Did you feel any better knowing that the judges could deduce that something went wrong — that this wasn't intentional?
It was like getting the benefit of the doubt. I felt like they gave me that. I was so surprised that I wasn't in the bottom three.

Nina has become a powerhouse, winning four elimination challenges so far. Some of the other chefs have expressed feeling intimidated. Is that something you felt?
By Nina? Nope. I don't give it much thought, Drew, I just don't give it much thought at all. She does an amazing job. She's so talented. I'm just not very intimidated per se. She's just another chef. A great one, but she doesn't intimidate me more or less than anybody else.

Before one commercial, we saw clips of what farm animal every cheftestapant would be, but we didn't get to see your answer. What was it?
I said something that I thought at the time was really creative. I'd probably be a sheep. A bashful, timid sheep.
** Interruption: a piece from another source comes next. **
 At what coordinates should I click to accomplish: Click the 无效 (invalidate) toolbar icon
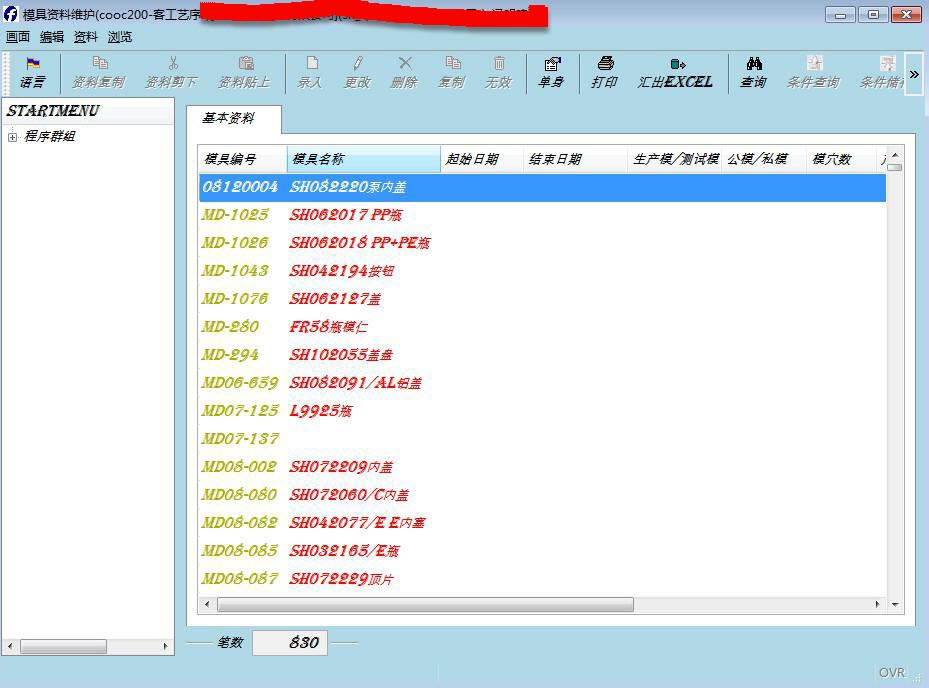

Charlie Trotter died suddenly this week and we've seen an outpouring of reactions from the food world. Do you have any Charlie Trotter stories?
I was stunned that he passed. He was so incredibly young. I mean, 54 is so young. I never made it out to Chicago. I guess my one true connection with his food was teaching a Stir class on his cookbooks, which was just an awesome time. I had no idea how old he was. You could have told me he was 90, and I would have believed you because of the legacy that he brought. I know Emeril was very very good friends with him and is very affected by his passing. It's too sad. Too young and so talented. He left such a mark on the food world.